━━━ Data for processing
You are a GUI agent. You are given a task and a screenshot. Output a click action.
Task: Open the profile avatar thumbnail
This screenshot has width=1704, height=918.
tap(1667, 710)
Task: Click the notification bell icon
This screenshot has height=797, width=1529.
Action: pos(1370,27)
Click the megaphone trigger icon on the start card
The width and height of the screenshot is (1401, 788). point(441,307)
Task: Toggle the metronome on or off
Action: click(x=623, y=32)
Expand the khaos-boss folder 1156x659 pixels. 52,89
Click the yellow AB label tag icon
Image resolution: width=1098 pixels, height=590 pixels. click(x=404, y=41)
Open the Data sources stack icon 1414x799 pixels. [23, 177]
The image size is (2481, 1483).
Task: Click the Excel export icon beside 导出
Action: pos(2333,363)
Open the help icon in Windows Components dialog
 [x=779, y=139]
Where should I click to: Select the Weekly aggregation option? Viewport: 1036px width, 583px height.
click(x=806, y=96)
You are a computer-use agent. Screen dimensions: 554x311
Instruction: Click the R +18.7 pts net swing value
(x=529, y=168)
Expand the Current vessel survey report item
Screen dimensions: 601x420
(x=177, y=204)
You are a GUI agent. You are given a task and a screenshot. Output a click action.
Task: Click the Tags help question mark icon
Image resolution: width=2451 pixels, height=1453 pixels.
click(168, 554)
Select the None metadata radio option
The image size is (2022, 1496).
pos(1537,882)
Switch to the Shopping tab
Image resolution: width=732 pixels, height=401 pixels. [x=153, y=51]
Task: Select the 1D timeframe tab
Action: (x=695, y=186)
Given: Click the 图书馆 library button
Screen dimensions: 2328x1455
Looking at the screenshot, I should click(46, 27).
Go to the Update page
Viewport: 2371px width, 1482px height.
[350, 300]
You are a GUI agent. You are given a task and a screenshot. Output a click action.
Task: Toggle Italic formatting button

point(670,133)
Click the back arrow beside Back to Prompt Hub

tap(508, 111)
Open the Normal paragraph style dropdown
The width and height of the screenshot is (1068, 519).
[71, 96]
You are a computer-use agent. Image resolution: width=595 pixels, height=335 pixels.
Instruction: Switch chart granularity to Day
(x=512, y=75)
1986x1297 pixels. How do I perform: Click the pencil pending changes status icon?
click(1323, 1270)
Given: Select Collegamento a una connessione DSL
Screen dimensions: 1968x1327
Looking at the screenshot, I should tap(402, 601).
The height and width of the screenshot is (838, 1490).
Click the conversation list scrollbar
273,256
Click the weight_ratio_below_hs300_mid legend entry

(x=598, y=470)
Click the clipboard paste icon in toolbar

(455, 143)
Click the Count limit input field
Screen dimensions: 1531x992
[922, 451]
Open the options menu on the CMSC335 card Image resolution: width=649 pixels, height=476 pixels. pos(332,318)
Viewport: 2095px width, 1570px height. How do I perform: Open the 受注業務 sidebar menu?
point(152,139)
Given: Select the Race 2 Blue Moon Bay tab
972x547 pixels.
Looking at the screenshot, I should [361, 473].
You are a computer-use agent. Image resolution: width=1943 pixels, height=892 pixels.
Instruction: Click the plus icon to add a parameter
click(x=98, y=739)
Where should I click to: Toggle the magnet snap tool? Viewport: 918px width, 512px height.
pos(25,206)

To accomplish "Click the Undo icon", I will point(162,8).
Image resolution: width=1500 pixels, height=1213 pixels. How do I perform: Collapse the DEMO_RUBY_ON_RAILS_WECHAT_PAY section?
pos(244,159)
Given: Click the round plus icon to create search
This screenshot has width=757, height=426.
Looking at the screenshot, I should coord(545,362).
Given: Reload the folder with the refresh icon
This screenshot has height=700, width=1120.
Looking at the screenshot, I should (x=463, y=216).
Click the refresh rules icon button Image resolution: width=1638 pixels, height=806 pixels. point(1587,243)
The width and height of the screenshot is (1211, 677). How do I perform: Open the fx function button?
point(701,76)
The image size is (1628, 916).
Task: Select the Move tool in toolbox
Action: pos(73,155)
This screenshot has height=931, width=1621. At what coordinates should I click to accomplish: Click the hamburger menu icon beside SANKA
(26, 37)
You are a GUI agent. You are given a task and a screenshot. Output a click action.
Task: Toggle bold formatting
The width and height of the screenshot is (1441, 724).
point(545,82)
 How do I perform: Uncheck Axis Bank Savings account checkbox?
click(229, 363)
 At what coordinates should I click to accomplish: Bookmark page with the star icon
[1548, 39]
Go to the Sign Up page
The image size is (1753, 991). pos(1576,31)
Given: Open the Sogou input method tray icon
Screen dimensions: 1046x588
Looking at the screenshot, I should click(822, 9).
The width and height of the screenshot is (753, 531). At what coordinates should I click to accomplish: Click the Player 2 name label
━━━━━━
* [Instructions for the task]:
What lines above hold the word "refresh"? Pull each one out.

* [Task response]:
Given: Reload the folder with the refresh icon
Click the refresh rules icon button Image resolution: width=1638 pixels, height=806 pixels. point(1587,243)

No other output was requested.